**Permintaan**.
a - Jelaskan dengan satu sampai tiga kalimat mengapa penebang kayu berisiko tinggi mengalami kematian menurut teks bacaan tentang pekerjaan berisiko.
b - Menurut teks bacaan tentang pekerjaan berisiko, pekerjaan apa yang paling berisiko dibunuh di Amerika Serikat?
c - Tulis lanjutan teks bacaan tentang pekerjaan berisiko, dimulai setelah kalimat terakhirnya.

Mereka dijerat Pasal 340 KUHP, pembunuhan berencana. Ancaman maksimal hukuman mati. Minimal 20 tahun penjara. Juga, pasal perampokan 365 KUHP.
Pekerjaan sopir taksi berisiko dibunuh-dirampok. Sudah sangat sering terjadi.
Dikutip dari CBS News, 19 Juli 2017, berjudul The 20 deadliest jobs in America, ranked, diungkap bahwa di Amerika Serikat (AS) pekerjaan yang paling berisiko dibunuh adalah sopir taksi.
Dijelaskan, berdasar data Biro Statistik Tenaga Kerja setempat, peringkat tertinggi pekerja yang berisiko mati (bukan akibat pembunuhan) adalah penebang kayu. Datanya 132,7 kematian per 100.000 penduduk.
Penebang kayu berhadapan dengan pohon-pohon besar yang ditumbangkan. Mereka berhadapan medan curam dan mesin-mesin berat serta kondisi cuaca yang berubah-ubah.

**Data yang tersedia**.
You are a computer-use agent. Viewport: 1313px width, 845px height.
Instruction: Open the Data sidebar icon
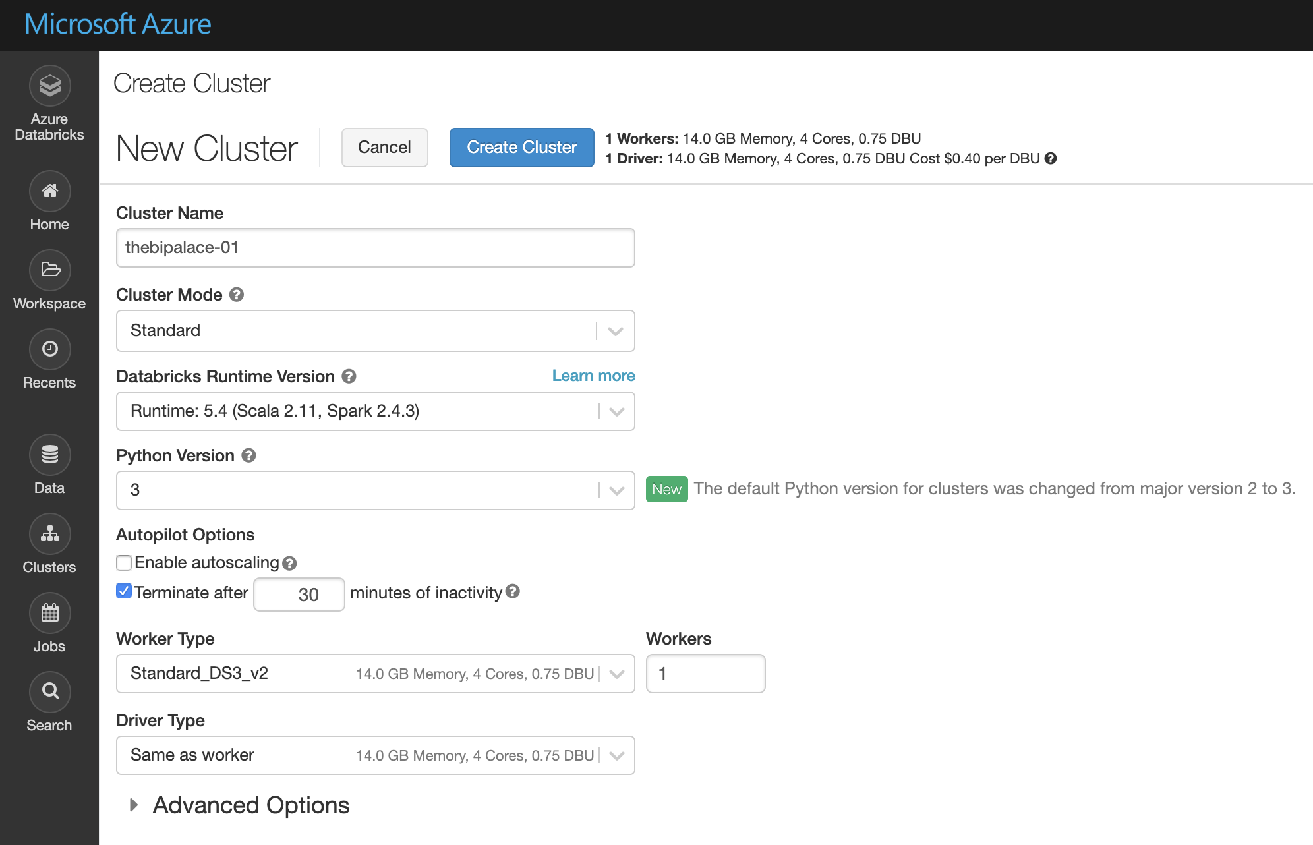(x=49, y=455)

**Jawaban per tugas**.
a - Penebang kayu berhadapan dengan pohon-pohon besar yang ditumbangkan. Mereka juga menghadapi medan curam, mesin-mesin berat, dan kondisi cuaca yang berubah-ubah.

b - Sopir taksi.

c -
Sopir taksi di peringkat ke-11 untuk kematian. Namun, peringkat tertinggi untuk pembunuhan. Meskipun, di taksi AS, para penumpang duduk di jok belakang. Antara pengemudi dan penumpang dibatasi kaca antipeluru. Ada juga taksi yang dibatasi dengan pagar besi. Model itu sudah ada sejak lebih dari setengah abad lalu.
Dikutip dari buletin Taxi Library yang berbasis di New York, AS, berjudul Why do they kill cab drivers?, diungkapkan aneka bentuk pembunuhan sopir taksi.
Taxi Library dikelola Charles Rathbone yang mulai bekerja sebagai pengemudi taksi di San Francisco, AS, pada 1975. Di sana berisi aneka hal tentang taksi, termasuk keselamatan driver.
Diungkap, membunuh sopir taksi dengan tujuan merampok sudah sangat sering di AS. Bahkan, banyak juga pembunuh sopir taksi yang bertujuan pamer keberanian membunuh. Mobil dan uang sopir ditinggalkan begitu saja oleh pelaku.
Di sana komposisi antara pembunuhan sopir taksi bertujuan merampok dan pamer kekuatan sekitar 50:50. Sedangkan di Indonesia hampir 100 persen bertujuan perampokan.
Diungkapkan, calon pembunuh sopir taksi di sana punya taktik sebelum membunuh. Yakni, membuat gara-gara.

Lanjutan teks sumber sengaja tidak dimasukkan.